# My Family is getting Bigger~~!!!!



## jduwall (Aug 7, 2009)

I am so exciting....Over the weekend, I went to Ohio to pick up 2 new does (a nubian, a mini-nub) and buckling (white with blue eyes) and an absolutely gorgeous black and white mini nubian buck with blue eyes. I am so excited~~!!! everyone is getting along so great. (i think the buck may have even caught my sweet little Belle) 

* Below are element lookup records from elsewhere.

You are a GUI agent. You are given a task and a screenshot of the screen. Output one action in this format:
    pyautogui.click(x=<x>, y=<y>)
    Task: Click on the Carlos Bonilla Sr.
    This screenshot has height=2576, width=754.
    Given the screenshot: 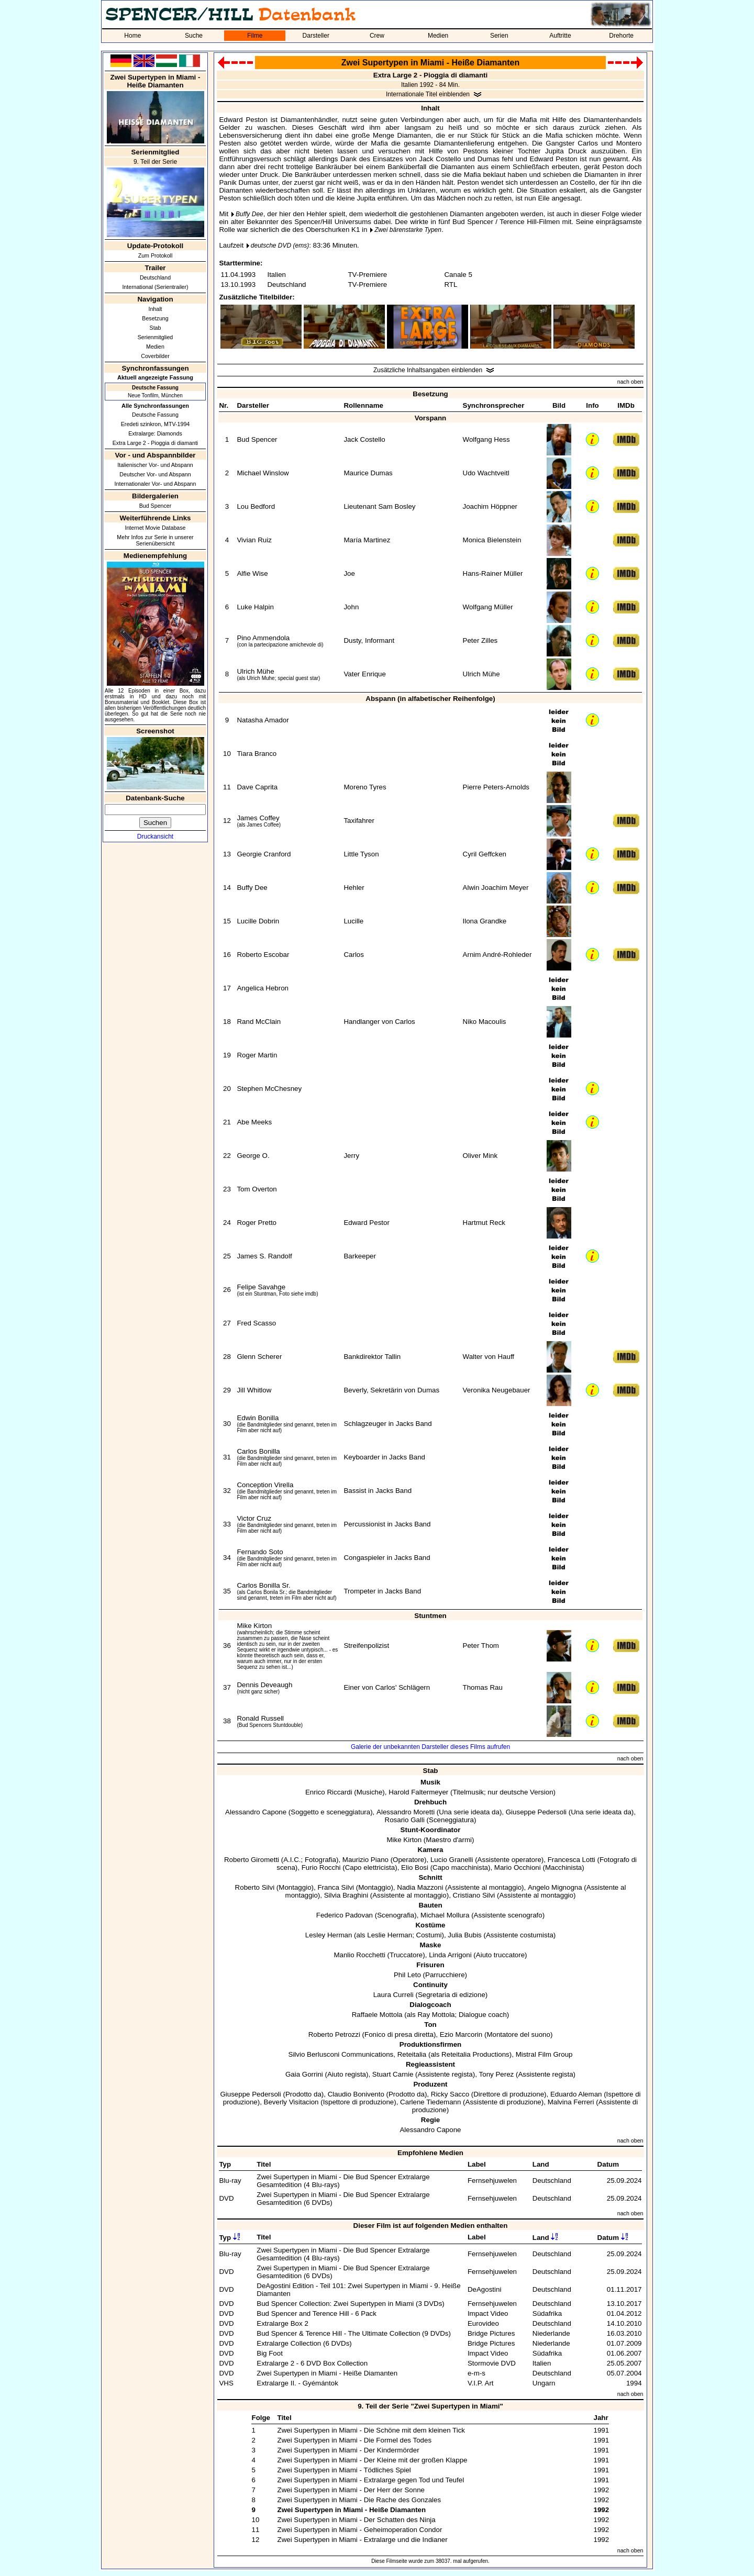 What is the action you would take?
    pyautogui.click(x=263, y=1585)
    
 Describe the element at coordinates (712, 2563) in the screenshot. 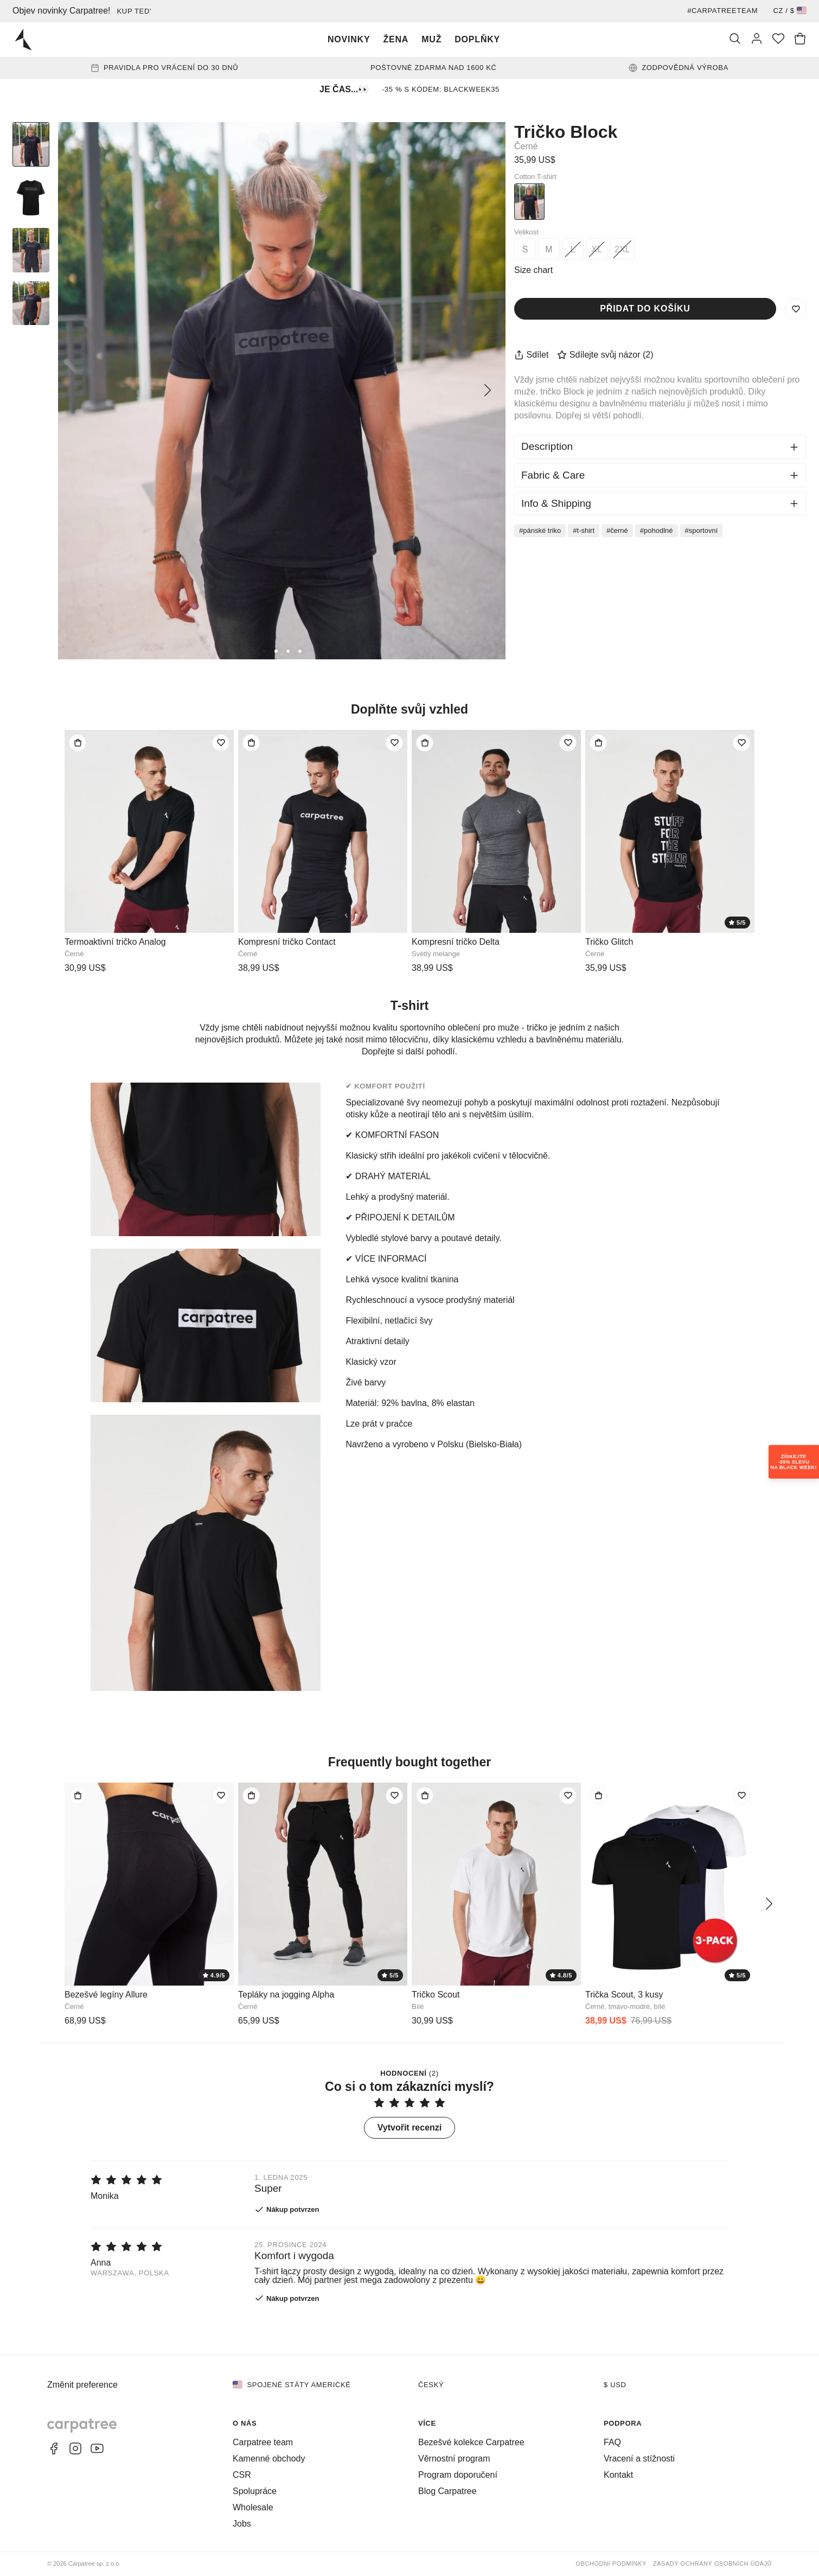

I see `Zásady ochrany osobních údajů` at that location.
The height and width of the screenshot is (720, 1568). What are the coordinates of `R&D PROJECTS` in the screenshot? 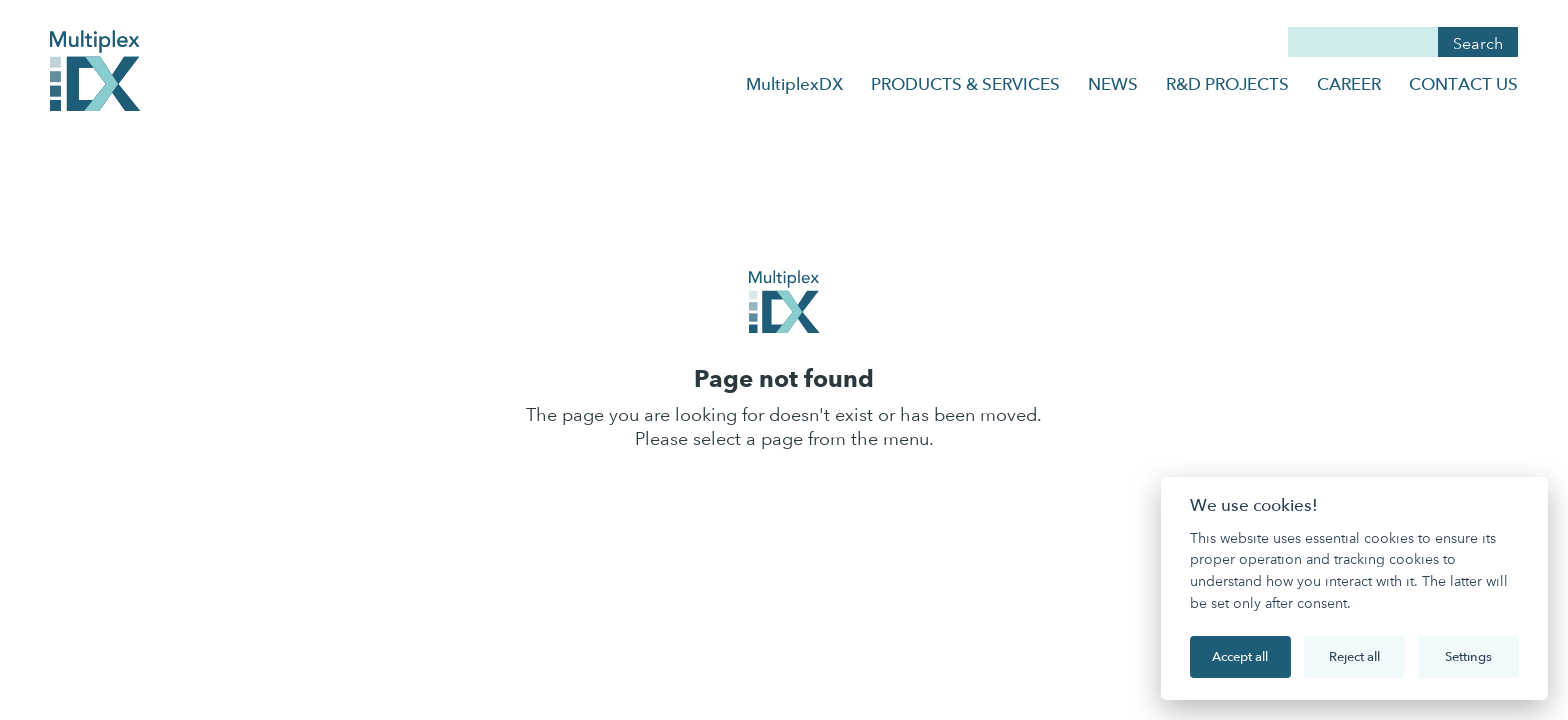 It's located at (1227, 84).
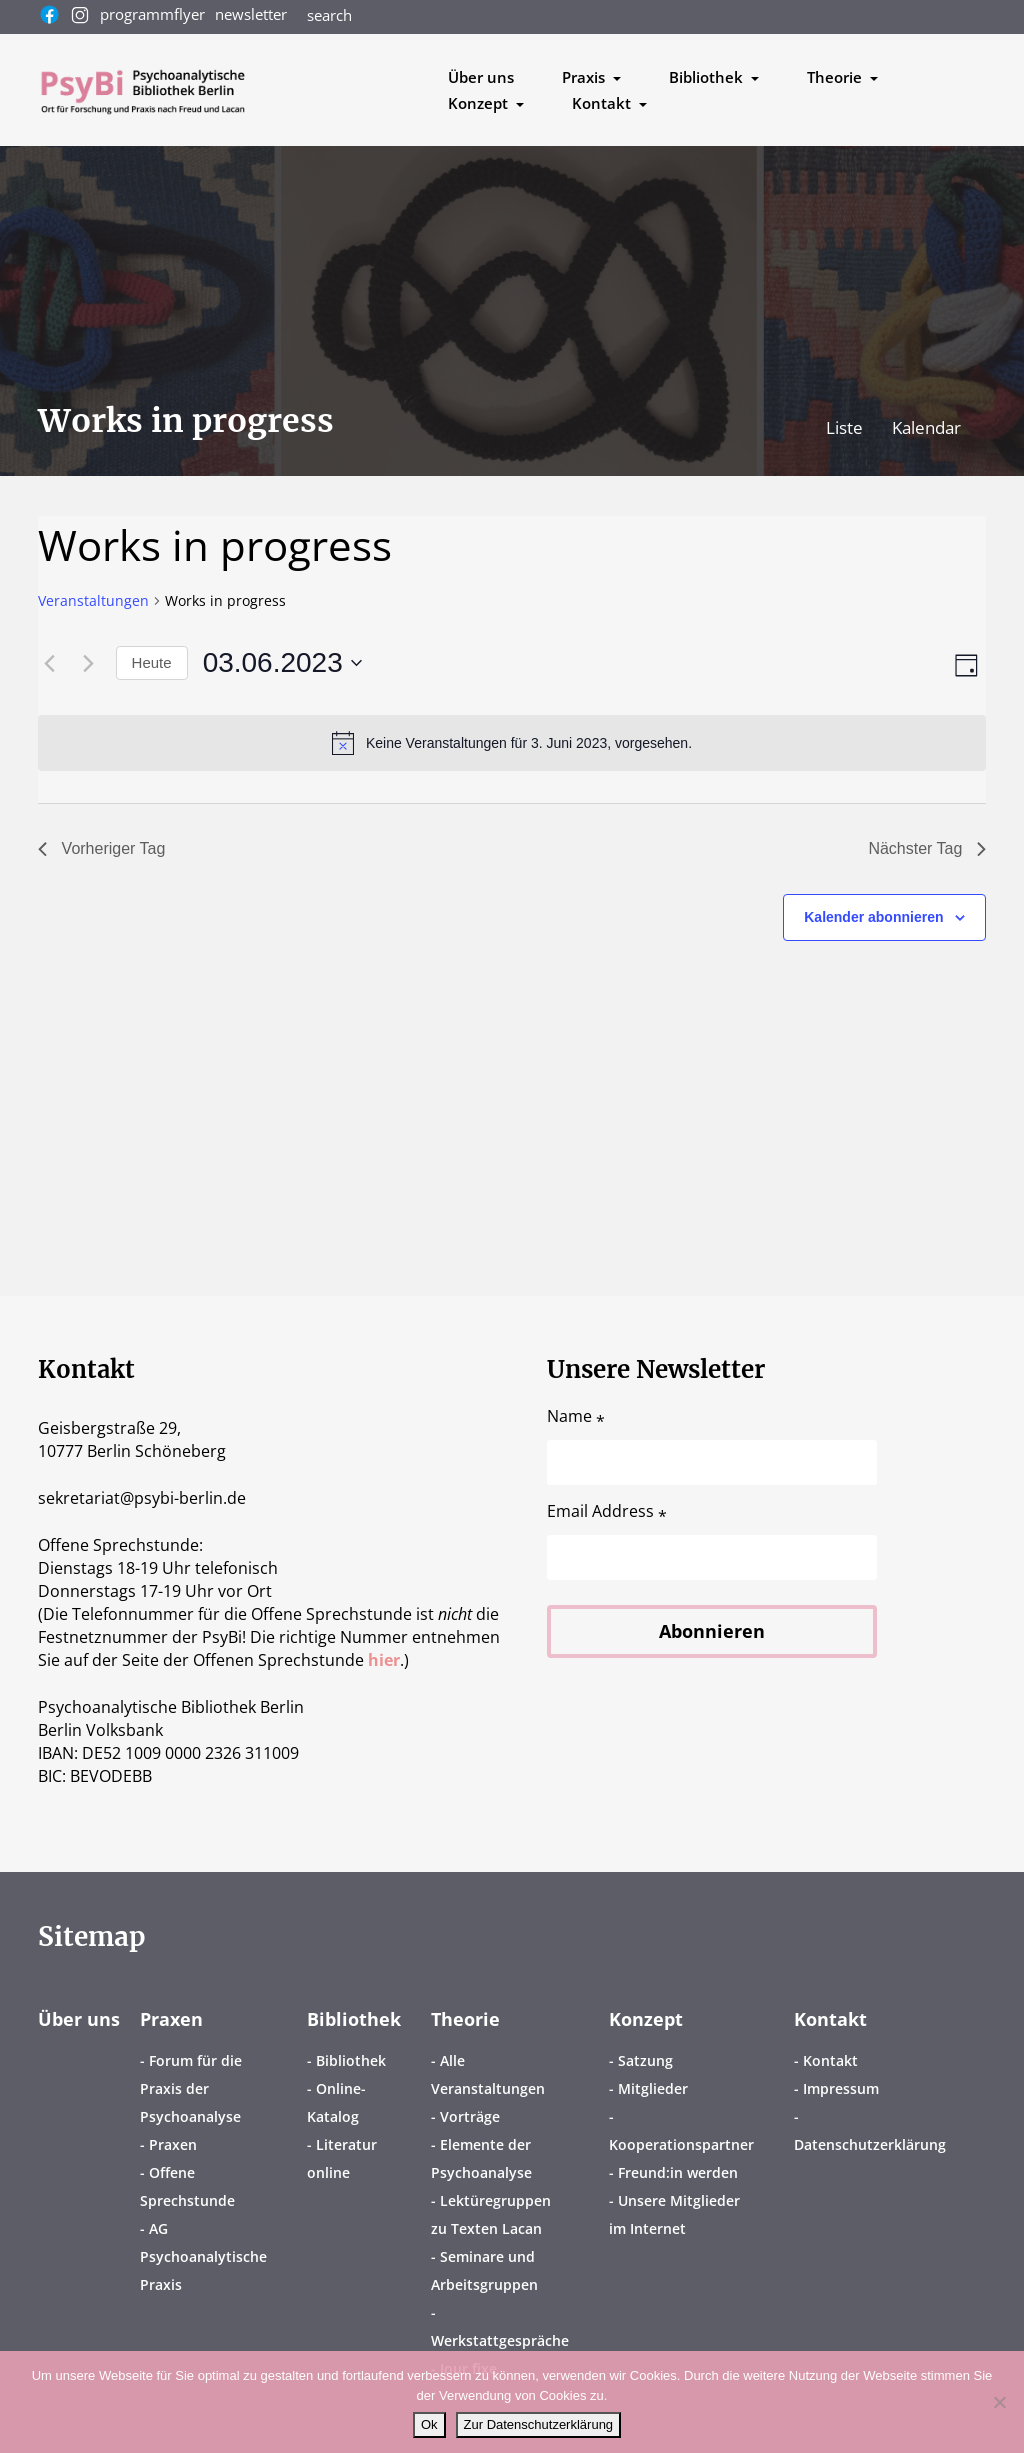 This screenshot has height=2453, width=1024. I want to click on [No], so click(999, 2402).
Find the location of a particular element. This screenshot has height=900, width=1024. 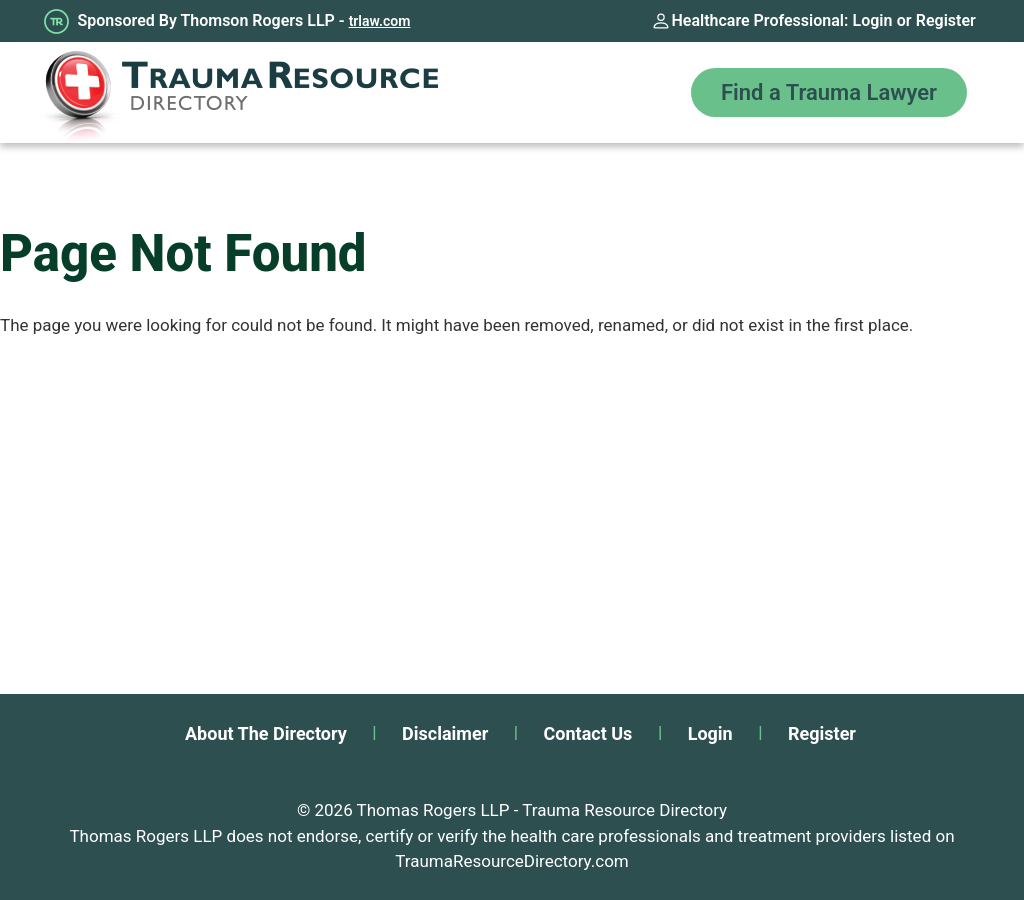

Disclaimer is located at coordinates (445, 733).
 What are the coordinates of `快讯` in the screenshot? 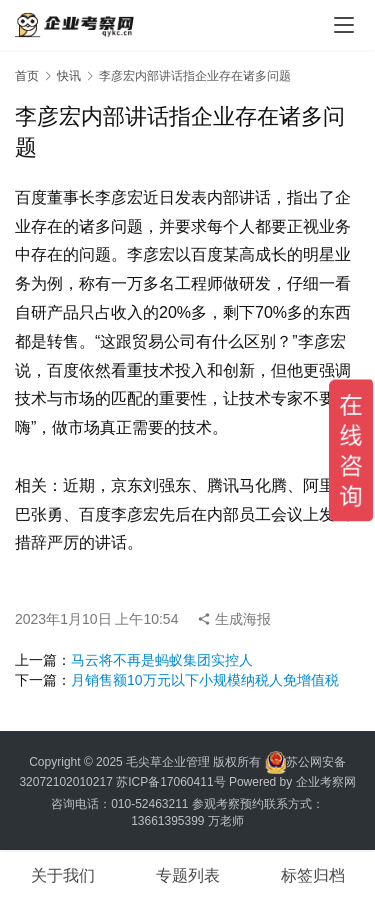 It's located at (69, 76).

I will sent pics soon...I can't wait for you all to see them.....YEAH~~!! I love a big family...    :leap:   

Jennifer


----------



## sparks879 (Oct 17, 2007)

Congrats on the new aditions! I can't wait to see pictures!
Beth


----------



## toth boer goats (Jul 20, 2008)

definitely ....congrats . :wink: ..it is so exciting... getting new additions..... :thumbup: :greengrin:


----------



## liz (Oct 5, 2007)

Congrats!!! Absolutely must see pics!!

Is Belle the mini togg doeling?


----------



## RowdyKidz (Apr 2, 2009)

CONGRATS!!! Can't WAIT to see them!!! :stars: :greengrin:


----------



## jduwall (Aug 7, 2009)

yep Belle is my mini-tog. I am telling you she has been in and out of heat since I got her...but she is the sweetest goat..she loves huggins' and lovins' , follows me everywhere...my baby.....

that's for the mild advise. I will call Mr. Clark tomorrow. if he doesn't have any maybe when I am down to my last gallon I will start to mix it with Save-a-Kid. This little boy is just fantastic...so active, friendly and HUNGRY~~!!!! That's my man~~!!


----------



## liz (Oct 5, 2007)

Glad the little guy is eating well! Mixing the replacer and gradually going all replacer would work, but some kids do better with whole cow milk from the store, whichever you decide on will be fine and I am sure he will thrive with all the TLC he'll get as well.

Be sure he gets his CD/T at 6 weeks and again at 9 weeks and think about doing a cocci prevention with him starting at 3 weeks, it could help to make sure he stays healthy and thrives for you.


----------



## KW Farms (Jun 21, 2008)

So......where are the pictures??? :ROFL: They sound really cute...congrats!!


----------